Who doesn’t love a fritter?
Using leftovers in creative ways can be part of adopting a zero waste cooking strategy. I steamed some broccoli and carrots for dinner one night, and had about a cup and a half leftover. Sure you can just reheat the veggies and eat them again as a side dish. But that’s sort of boring right?
Instead, I whipped up these broccoli-carrot fritters and gave the leftovers new life. You can substitute just about any cooked vegetable for the broccoli-carrots. These can be made as an appetizer, be served as a side dish, or to top a salad. Enjoy!
These pan-fried veggie fritters are a delicious way to use up leftover cooked vegetables. This recipe makes about six 3-inch fritters.

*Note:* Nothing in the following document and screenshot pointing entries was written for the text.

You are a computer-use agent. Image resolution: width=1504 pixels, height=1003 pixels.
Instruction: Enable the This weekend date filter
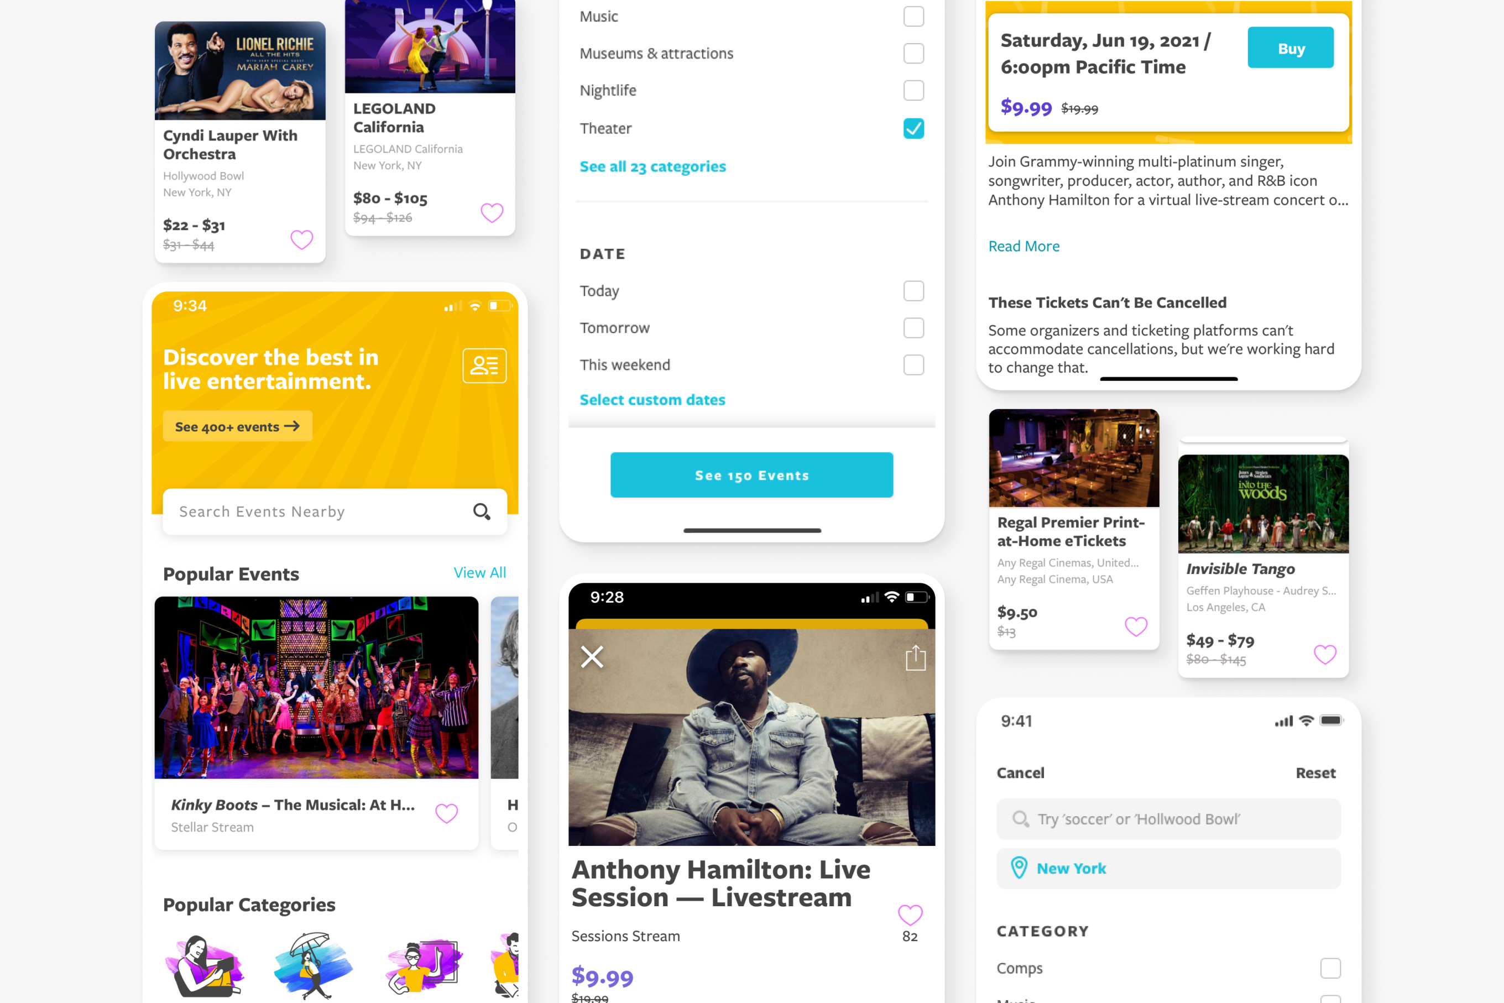(x=914, y=365)
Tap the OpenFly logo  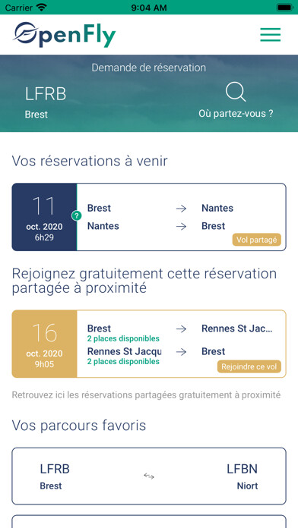click(x=65, y=34)
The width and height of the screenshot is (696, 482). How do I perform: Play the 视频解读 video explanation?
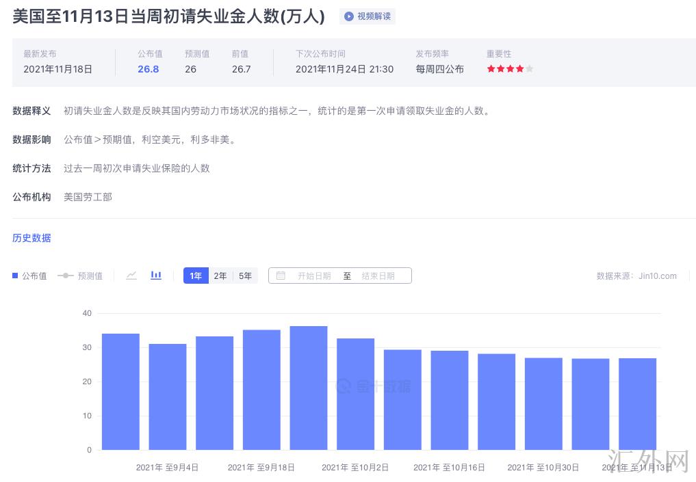point(368,16)
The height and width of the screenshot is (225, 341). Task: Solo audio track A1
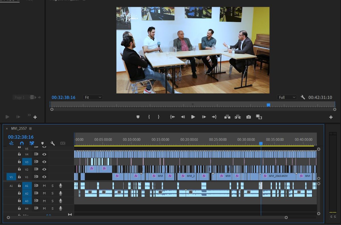coord(52,186)
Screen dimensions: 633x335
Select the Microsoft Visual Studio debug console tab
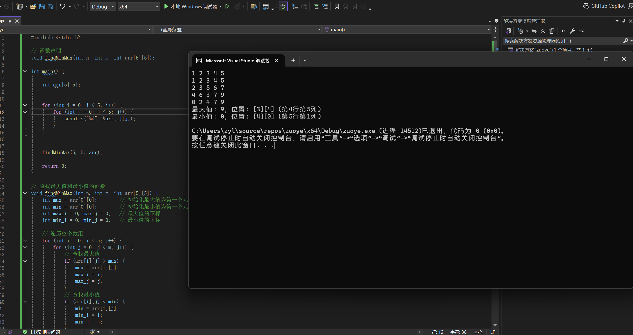[x=237, y=61]
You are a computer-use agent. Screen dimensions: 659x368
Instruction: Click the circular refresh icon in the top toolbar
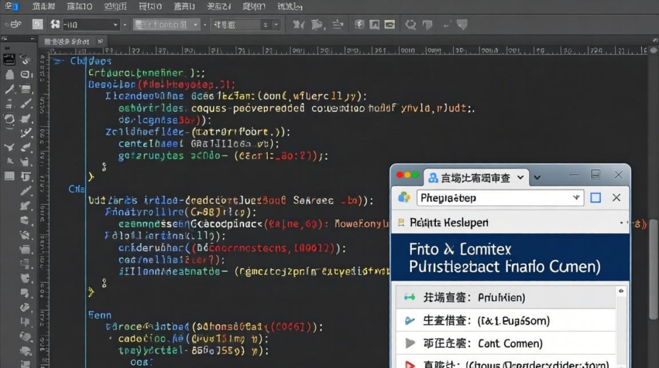click(x=410, y=25)
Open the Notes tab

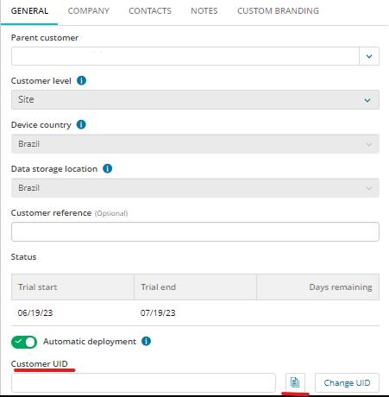tap(204, 11)
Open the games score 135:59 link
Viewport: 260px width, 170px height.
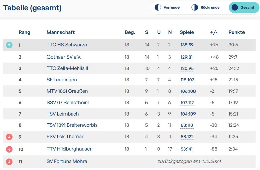(187, 45)
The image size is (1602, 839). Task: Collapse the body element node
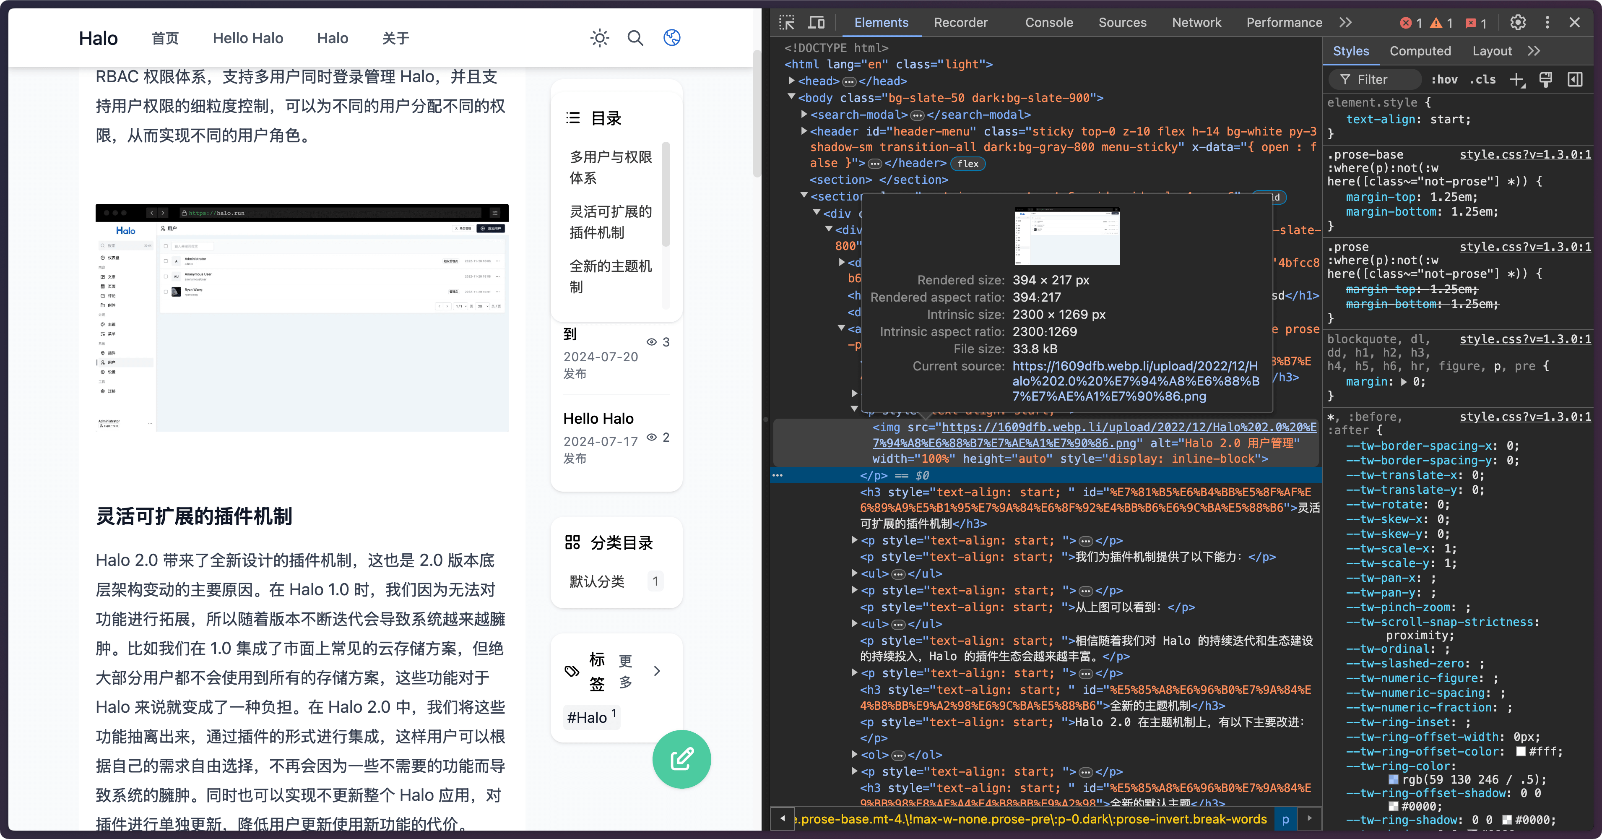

- 1 1/2 cups cooked vegetables, finely chopped
- 1/4 cup AP flour
- 1 egg beaten
- 1/8 tsp salt to taste
- ground pepper to taste
- 1/3 cup shredded cheese
Add all ingredients to a medium bowl and mix until well combined.
Heat a griddle or nonstick pan over medium-high heat. Coat with cooking spray, then add 1/4 cup of veggie-batter to pan. Flatten (like a pancake) and brown each side for about 2 to 3 minutes until lightly browned.
Transfer to serving dish. Serve with your favorite dip, hot sauce, or dressing.